Exercise details:
Transcribe the entries exactly as they stand below, passing over any picture.

Records provided:
----------------------------------------
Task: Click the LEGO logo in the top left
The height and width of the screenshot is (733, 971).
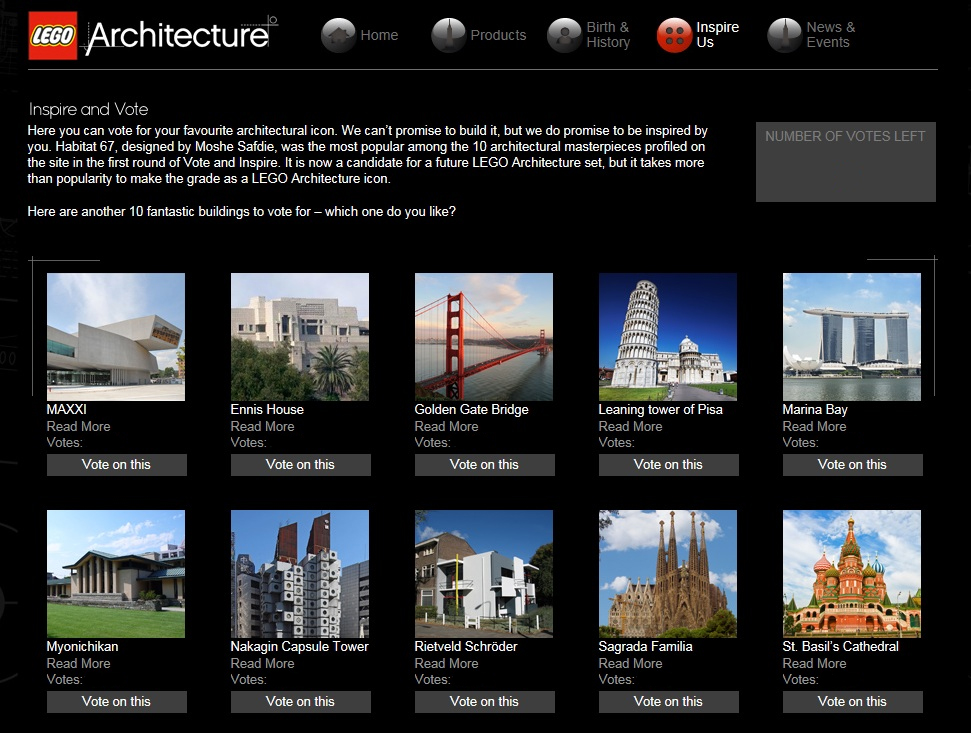Action: [x=52, y=35]
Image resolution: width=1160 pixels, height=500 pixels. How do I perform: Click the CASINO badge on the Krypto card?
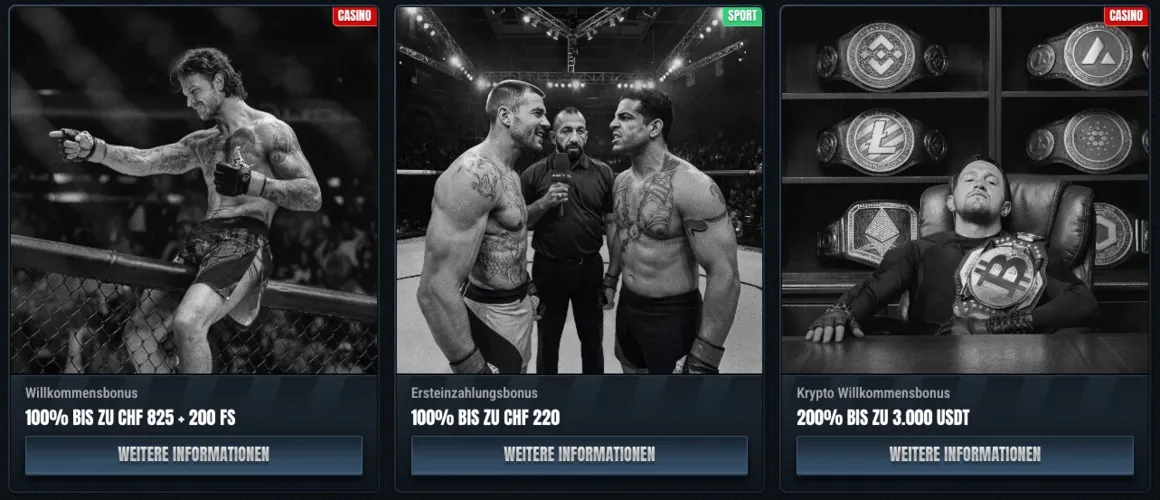coord(1126,16)
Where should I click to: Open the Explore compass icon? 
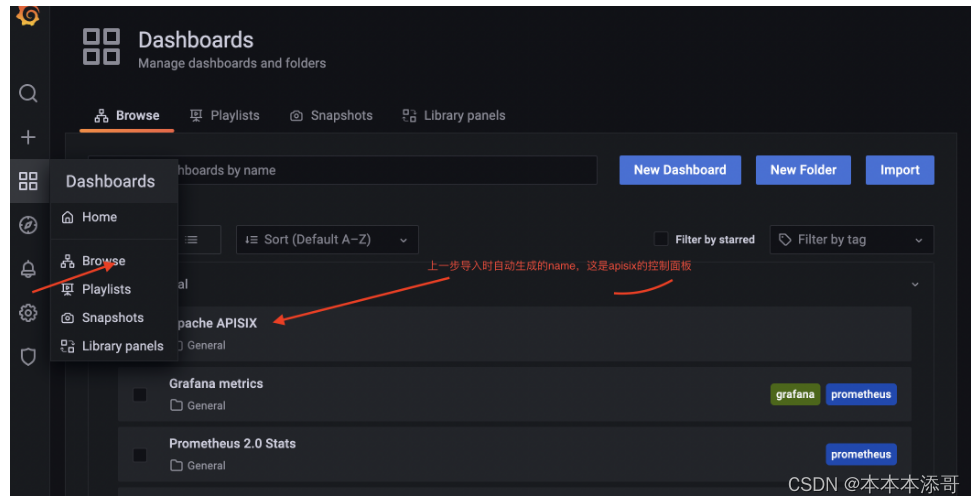[x=28, y=225]
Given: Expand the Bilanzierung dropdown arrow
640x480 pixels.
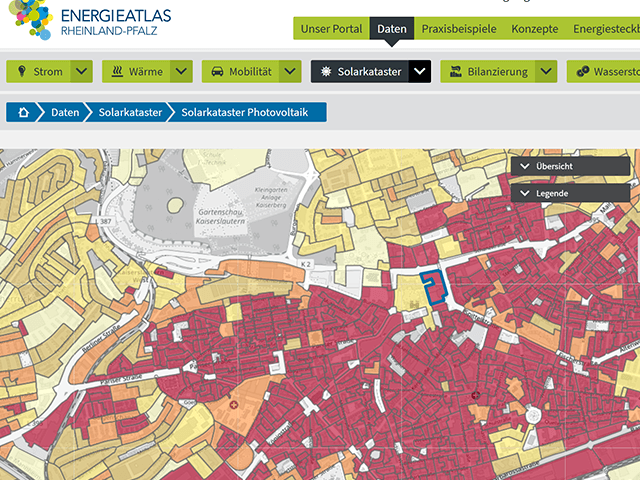Looking at the screenshot, I should coord(545,72).
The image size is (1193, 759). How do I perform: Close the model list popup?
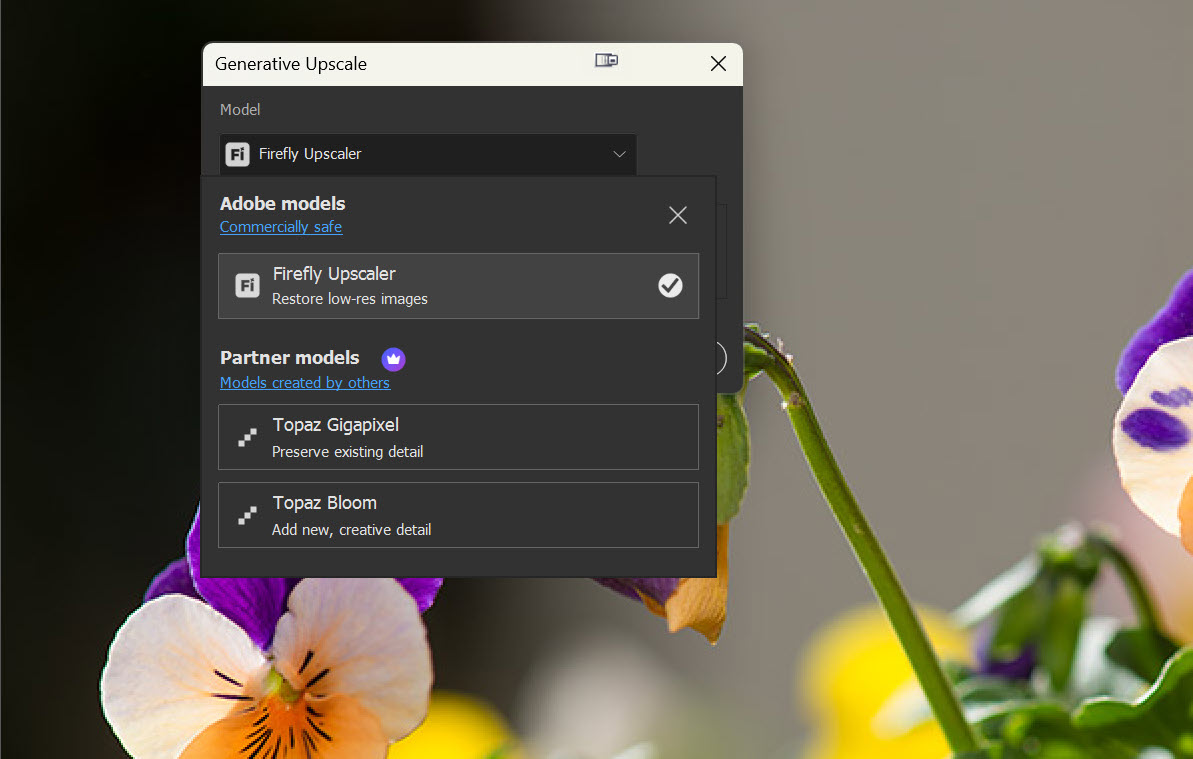(x=678, y=215)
----------------------------------------
Output below:
Task: Click the LEGO logo in the top left
The height and width of the screenshot is (733, 971).
Action: [x=52, y=35]
Image resolution: width=1160 pixels, height=500 pixels. How do I perform: Click the CASINO badge on the Krypto card?
coord(1126,16)
Where should I click to: Open the Explore compass icon? 
[x=28, y=225]
Given: Expand the Bilanzierung dropdown arrow
640x480 pixels.
Looking at the screenshot, I should coord(545,72).
The image size is (1193, 759). How do I perform: Close the model list popup?
(x=678, y=215)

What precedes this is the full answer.